# New Orleans, LA - Grace - Silver LH Sable



## CindyM (Mar 20, 2007)

http://www.petfinder.com/petnote/displaypet.cgi?petid=13714093&mtf=1











Gorgeous Grace is smart as a whip! She's also very high energy and does well with most other dogs. She needs an experienced handler, however, to keep this big, spirited girl in line.

Humane Society of Louisiana (HSL)
New Orleans, LA
888-648-6263


----------



## Chris Wild (Dec 14, 2001)

Not a Terv. My guess is LC sable GSD.


----------



## Amaruq (Aug 29, 2001)

I agree.


----------



## CindyM (Mar 20, 2007)

bump


----------



## girlll_face (Jun 9, 2009)

Wow, now she is a gorgeous girl.


----------



## ebrannan (Aug 14, 2006)

Geez Louise, she is pretty. 
bump


----------



## CindyM (Mar 20, 2007)

bump


----------



## GSDTrain (Apr 21, 2008)

bump for a beautiful girl


----------



## girlll_face (Jun 9, 2009)

Does anyone have any more information on this girl even?


----------



## girlll_face (Jun 9, 2009)

Face shot of a very beautiful little lady.


----------



## gr8flcat (May 13, 2006)

I emailed contact and this is what I got back:

She is still available. She hasn't had any official testing but she
has displyed no aggression toward people. I wouldn't leave her
unsupervised with cats or small dogs. She will work with some other
dogs(usually easy-going males) but not all dogs. She is very attentive
and has a strong drive. We've starting working with her but she really
needs a home enviroment with a experienced owner. We limited admission
so we don't euthanize for space. She is safe here indefinately. If you
would like any other information please call me 
Thanks, Johnna


----------



## BMD0123 (Oct 15, 2008)

Wow! What a beauty!!


----------



## CindyM (Mar 20, 2007)

bump!


----------



## ShannonT (May 28, 2007)

What a gorgeous, gorgeous dog.


----------



## WiscTiger (Sep 25, 2002)

Gorgeous Grace is still listed. Where are all my LC friends.


----------



## kathyb (May 16, 2007)

http://i227.photobucket.com/albums/dd196/kathybaker82/Graci.jpg


----------



## Lauri & The Gang (Jun 28, 2001)

> Quote:We limited admission
> so we don't euthanize for space. She is safe here indefinately.

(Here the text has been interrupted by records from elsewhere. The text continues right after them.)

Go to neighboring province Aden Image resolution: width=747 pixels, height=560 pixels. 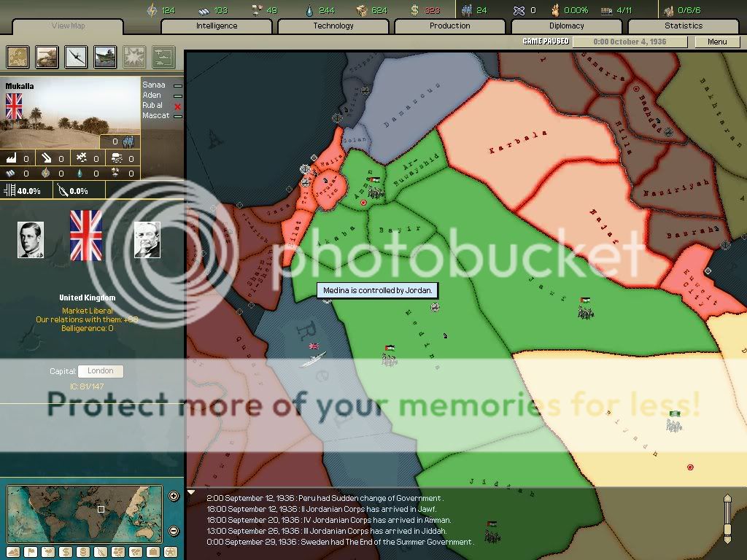152,96
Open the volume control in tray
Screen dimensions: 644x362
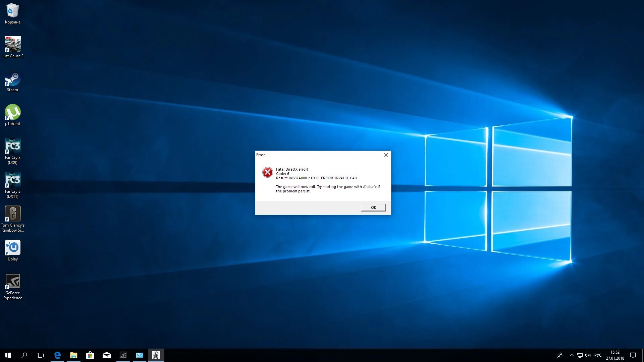(x=587, y=355)
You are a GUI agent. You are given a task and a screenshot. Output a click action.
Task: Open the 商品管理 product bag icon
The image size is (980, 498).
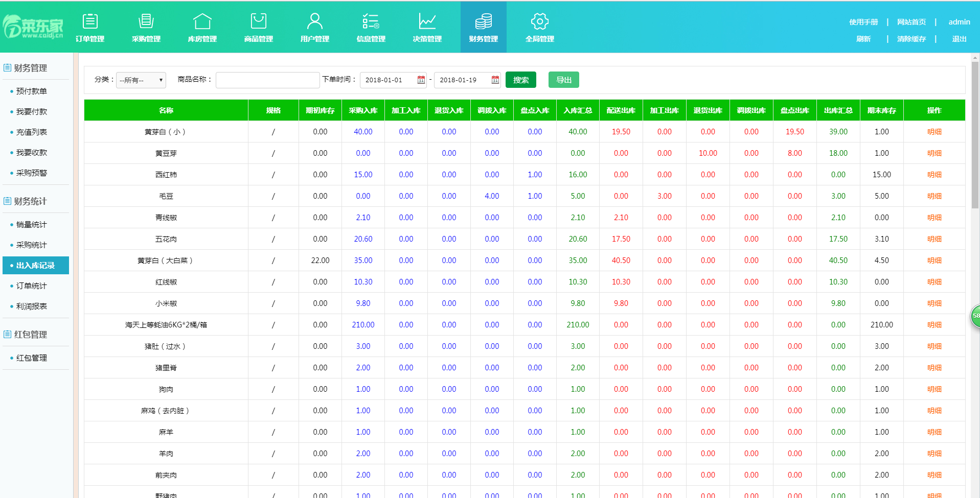pos(259,21)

Moving her to non-urgent since she is safe indefinitely.


----------



## CindyM (Mar 20, 2007)

She's still there. Can we put her in the Non-Urgent section? Thank you!


----------



## Sean Rescue Mom (Jan 24, 2004)

She is simply stunning, giving this girl a BUMP!


----------



## djmcmullan (Jan 28, 2008)

Bump


----------